▸ Goal of the exercise:
Word for word, repeat each entry that follows.

______________________________

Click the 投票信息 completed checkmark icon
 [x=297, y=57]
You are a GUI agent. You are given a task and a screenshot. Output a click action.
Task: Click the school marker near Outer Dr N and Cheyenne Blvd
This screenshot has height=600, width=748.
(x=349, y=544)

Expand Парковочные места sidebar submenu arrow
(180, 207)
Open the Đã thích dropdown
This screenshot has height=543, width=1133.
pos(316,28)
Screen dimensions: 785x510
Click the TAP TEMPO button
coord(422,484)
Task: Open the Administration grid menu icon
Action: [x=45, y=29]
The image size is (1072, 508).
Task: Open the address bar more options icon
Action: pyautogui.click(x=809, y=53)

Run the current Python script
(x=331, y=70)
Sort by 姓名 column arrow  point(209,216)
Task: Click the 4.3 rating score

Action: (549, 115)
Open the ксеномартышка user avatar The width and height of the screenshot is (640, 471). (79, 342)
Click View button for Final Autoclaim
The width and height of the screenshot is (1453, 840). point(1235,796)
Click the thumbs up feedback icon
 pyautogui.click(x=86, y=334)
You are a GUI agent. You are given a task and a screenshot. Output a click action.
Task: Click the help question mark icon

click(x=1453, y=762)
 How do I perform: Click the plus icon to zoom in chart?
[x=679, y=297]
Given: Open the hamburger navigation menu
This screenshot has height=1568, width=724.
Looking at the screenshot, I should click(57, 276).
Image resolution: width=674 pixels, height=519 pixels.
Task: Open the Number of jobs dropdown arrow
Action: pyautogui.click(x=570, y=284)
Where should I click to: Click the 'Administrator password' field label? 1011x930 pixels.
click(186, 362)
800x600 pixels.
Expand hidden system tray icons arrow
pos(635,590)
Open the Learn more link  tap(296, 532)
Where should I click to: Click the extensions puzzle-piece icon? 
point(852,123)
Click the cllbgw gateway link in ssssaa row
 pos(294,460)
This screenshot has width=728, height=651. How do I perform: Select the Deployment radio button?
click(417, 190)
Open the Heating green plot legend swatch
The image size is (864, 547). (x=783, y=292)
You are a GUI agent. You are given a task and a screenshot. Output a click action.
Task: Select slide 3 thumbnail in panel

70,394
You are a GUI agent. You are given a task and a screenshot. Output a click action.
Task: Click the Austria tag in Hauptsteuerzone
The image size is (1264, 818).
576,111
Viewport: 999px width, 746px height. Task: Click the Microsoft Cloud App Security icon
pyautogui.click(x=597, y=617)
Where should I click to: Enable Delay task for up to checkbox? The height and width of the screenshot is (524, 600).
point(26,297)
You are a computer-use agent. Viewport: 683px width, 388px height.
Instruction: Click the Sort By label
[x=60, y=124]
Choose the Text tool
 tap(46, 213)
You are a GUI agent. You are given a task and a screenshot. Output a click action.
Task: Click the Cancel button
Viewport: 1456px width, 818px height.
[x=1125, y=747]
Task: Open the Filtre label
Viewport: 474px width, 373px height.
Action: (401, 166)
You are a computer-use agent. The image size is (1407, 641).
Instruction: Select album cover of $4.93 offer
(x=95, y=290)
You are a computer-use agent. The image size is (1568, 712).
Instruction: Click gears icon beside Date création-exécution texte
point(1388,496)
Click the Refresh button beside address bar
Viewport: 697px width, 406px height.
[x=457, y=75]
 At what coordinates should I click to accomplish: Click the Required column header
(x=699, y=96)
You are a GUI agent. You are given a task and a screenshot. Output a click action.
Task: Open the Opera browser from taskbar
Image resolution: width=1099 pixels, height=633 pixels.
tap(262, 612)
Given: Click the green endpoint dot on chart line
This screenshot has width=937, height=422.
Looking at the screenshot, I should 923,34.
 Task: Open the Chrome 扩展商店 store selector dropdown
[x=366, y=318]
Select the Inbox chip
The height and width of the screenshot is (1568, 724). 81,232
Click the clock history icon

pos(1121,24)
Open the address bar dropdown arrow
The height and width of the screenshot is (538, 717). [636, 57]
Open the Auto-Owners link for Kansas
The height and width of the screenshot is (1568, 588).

______________________________

▸ Exercise answer:
Click the 投票信息 completed checkmark icon
 [x=297, y=57]
You are a GUI agent. You are given a task and a screenshot. Output a click action.
Task: Click the school marker near Outer Dr N and Cheyenne Blvd
This screenshot has height=600, width=748.
(x=349, y=544)

Expand Парковочные места sidebar submenu arrow
(180, 207)
Open the Đã thích dropdown
This screenshot has height=543, width=1133.
pos(316,28)
Screen dimensions: 785x510
Click the TAP TEMPO button
coord(422,484)
Task: Open the Administration grid menu icon
Action: [x=45, y=29]
The image size is (1072, 508).
Task: Open the address bar more options icon
Action: pyautogui.click(x=809, y=53)

Run the current Python script
(x=331, y=70)
Sort by 姓名 column arrow  point(209,216)
Task: Click the 4.3 rating score

Action: (549, 115)
Open the ксеномартышка user avatar The width and height of the screenshot is (640, 471). (79, 342)
Click View button for Final Autoclaim
The width and height of the screenshot is (1453, 840). point(1235,796)
Click the thumbs up feedback icon
 pyautogui.click(x=86, y=334)
You are a GUI agent. You are given a task and a screenshot. Output a click action.
Task: Click the help question mark icon

click(x=1453, y=762)
 How do I perform: Click the plus icon to zoom in chart?
[x=679, y=297]
Given: Open the hamburger navigation menu
This screenshot has height=1568, width=724.
Looking at the screenshot, I should click(57, 276).
Image resolution: width=674 pixels, height=519 pixels.
Task: Open the Number of jobs dropdown arrow
Action: pyautogui.click(x=570, y=284)
Where should I click to: Click the 'Administrator password' field label? 1011x930 pixels.
click(186, 362)
800x600 pixels.
Expand hidden system tray icons arrow
pos(635,590)
Open the Learn more link  tap(296, 532)
Where should I click to: Click the extensions puzzle-piece icon? 
point(852,123)
Click the cllbgw gateway link in ssssaa row
 pos(294,460)
This screenshot has width=728, height=651. How do I perform: Select the Deployment radio button?
click(417, 190)
Open the Heating green plot legend swatch
The image size is (864, 547). (x=783, y=292)
You are a GUI agent. You are given a task and a screenshot. Output a click action.
Task: Select slide 3 thumbnail in panel

70,394
You are a GUI agent. You are given a task and a screenshot. Output a click action.
Task: Click the Austria tag in Hauptsteuerzone
The image size is (1264, 818).
576,111
Viewport: 999px width, 746px height. Task: Click the Microsoft Cloud App Security icon
pyautogui.click(x=597, y=617)
Where should I click to: Enable Delay task for up to checkbox? The height and width of the screenshot is (524, 600).
point(26,297)
You are a computer-use agent. Viewport: 683px width, 388px height.
Instruction: Click the Sort By label
[x=60, y=124]
Choose the Text tool
 tap(46, 213)
You are a GUI agent. You are given a task and a screenshot. Output a click action.
Task: Click the Cancel button
Viewport: 1456px width, 818px height.
[x=1125, y=747]
Task: Open the Filtre label
Viewport: 474px width, 373px height.
Action: (401, 166)
You are a computer-use agent. The image size is (1407, 641).
Instruction: Select album cover of $4.93 offer
(x=95, y=290)
You are a computer-use agent. The image size is (1568, 712).
Instruction: Click gears icon beside Date création-exécution texte
point(1388,496)
Click the Refresh button beside address bar
Viewport: 697px width, 406px height.
[x=457, y=75]
 At what coordinates should I click to accomplish: Click the Required column header
(x=699, y=96)
You are a GUI agent. You are given a task and a screenshot. Output a click action.
Task: Open the Opera browser from taskbar
Image resolution: width=1099 pixels, height=633 pixels.
tap(262, 612)
Given: Click the green endpoint dot on chart line
This screenshot has width=937, height=422.
Looking at the screenshot, I should 923,34.
 Task: Open the Chrome 扩展商店 store selector dropdown
[x=366, y=318]
Select the Inbox chip
The height and width of the screenshot is (1568, 724). 81,232
Click the clock history icon

pos(1121,24)
Open the address bar dropdown arrow
The height and width of the screenshot is (538, 717). [636, 57]
Open the Auto-Owners link for Kansas
The height and width of the screenshot is (1568, 588).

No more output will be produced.